Presidential candidate Alberto Fernández, fresh from his stunning performance in the PASO primaries, said this afternoon his Frente de Todos coalition was "very happy," with their performance on Sunday, before revealing that President Mauricio Macri had not called him in the wake of the results.
In comments that raise the spectre of another difficult transition between governments in Argentina, Fernández said only Interior Minister Rogelio Frigerio from Juntos por el Cambio had called in the wake of the Peronist coalition's stunning victory.
"[Macri] has not called me in all these years. I don't think he's going to call me now," Fernández said, as he departed the Institutio Patria, after a meeting with his vice-presidential running mate Cristina Fernández de Kirchner and Buenos Aires Province gubernatorial hopeful Axel Kicillof, who stormed to victory in the nation's most-populous district.

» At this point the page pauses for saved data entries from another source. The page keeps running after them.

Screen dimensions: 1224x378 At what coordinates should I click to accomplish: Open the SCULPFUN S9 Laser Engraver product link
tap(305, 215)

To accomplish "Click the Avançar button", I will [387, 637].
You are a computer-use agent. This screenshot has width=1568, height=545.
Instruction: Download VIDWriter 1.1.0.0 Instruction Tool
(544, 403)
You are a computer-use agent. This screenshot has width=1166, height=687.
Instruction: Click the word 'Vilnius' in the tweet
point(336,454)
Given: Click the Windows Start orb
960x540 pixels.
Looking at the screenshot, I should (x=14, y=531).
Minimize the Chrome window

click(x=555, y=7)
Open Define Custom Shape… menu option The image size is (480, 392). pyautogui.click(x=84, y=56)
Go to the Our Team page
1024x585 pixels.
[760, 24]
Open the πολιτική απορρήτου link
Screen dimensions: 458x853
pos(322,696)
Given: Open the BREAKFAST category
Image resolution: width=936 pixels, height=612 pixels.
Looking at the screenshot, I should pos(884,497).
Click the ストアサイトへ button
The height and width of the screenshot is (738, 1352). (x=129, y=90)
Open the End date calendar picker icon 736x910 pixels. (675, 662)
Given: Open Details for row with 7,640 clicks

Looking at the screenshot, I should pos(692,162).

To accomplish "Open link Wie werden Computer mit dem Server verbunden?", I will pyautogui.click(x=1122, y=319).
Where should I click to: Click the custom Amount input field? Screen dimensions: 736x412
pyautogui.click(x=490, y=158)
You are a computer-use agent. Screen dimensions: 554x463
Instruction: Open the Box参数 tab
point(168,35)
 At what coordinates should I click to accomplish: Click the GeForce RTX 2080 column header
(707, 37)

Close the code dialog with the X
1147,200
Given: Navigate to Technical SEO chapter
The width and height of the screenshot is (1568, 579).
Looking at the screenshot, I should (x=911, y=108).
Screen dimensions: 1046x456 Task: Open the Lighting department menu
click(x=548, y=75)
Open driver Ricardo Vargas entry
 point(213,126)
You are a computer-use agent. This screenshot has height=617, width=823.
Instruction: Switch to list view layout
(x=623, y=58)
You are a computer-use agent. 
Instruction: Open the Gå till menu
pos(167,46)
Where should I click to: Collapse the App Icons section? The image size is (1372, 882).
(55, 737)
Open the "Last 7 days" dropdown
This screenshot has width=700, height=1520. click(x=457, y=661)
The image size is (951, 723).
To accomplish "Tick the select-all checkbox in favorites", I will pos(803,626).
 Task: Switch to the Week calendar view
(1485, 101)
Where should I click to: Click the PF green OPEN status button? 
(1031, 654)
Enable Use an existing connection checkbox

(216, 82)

Questioned about reporters as to the feeling among his coalition, the presidential hopeful said his team "are very happy."
The result in Sunday's vote stunned financial markets, which remember Cristina Fernández de Kirchner's 2007-2015 government when she nationalised Spanish oil company Repsol's stake in local company YPF, took over the private pension system and intervened heavily in the economy with exports restrictions and currency controls.
About a third of the Argentine companies that trade in US markets lost half of their value Monday, but losses were extreme across the board with the Merval index dropping by 35 percent in mid-afternoon trading.
Speaking earlier in the day, Alberto Fernández blamed Macri for the current market unrest.
"The markets are uneasy because of the situation created by this government," Fernández told Radio 10. "All Argentines will accompany this effort but it is his responsibility."
For her part, Fernández de Kirchner remained mostly silent, though in a recorded message from the southern province of Santa Cruz, she said Sunday's results left their political grouping "happy and optimistic."
"But not only because we won an election. This is not a football game. Many Argentines understood and understand that things must change in the Republic of Argentina because as we are not living well, we are not OK," she said.